**** Provided material ****

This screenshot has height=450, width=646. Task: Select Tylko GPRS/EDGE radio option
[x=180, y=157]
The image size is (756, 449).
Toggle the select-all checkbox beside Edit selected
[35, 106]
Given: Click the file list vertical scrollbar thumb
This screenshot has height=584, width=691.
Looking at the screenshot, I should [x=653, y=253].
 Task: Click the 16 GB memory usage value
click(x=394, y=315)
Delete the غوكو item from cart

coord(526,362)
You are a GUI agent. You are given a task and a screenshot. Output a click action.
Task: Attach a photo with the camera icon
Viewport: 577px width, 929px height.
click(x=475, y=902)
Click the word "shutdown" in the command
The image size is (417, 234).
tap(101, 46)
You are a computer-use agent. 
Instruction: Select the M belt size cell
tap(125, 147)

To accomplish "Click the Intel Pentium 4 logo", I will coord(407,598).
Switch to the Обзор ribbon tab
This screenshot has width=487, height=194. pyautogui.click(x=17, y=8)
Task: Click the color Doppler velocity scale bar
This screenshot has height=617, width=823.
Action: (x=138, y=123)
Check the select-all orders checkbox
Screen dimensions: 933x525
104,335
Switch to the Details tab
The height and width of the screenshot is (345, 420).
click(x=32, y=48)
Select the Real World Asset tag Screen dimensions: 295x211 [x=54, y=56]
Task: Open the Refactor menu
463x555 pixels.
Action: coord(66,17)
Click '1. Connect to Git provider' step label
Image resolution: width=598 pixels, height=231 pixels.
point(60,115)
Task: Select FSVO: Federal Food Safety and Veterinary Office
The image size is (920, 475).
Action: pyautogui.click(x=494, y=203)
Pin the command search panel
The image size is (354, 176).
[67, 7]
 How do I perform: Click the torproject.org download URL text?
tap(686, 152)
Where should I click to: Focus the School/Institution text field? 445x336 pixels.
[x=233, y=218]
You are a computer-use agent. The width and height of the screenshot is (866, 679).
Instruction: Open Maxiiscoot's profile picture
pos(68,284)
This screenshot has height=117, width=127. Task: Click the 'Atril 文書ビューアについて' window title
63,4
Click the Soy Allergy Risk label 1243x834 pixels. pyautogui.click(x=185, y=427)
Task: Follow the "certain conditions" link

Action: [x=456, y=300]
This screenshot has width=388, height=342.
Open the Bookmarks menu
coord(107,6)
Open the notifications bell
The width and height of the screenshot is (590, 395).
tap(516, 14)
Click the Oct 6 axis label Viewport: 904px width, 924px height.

****

_Problem to solve_
Scan the data above, find each line with "agent", and copy it.

_Your response_
You are a GUI agent. You are given a task and a screenshot. Output a click action.
You are a computer-use agent. 
You are a computer-use agent. The width and height of the screenshot is (866, 679).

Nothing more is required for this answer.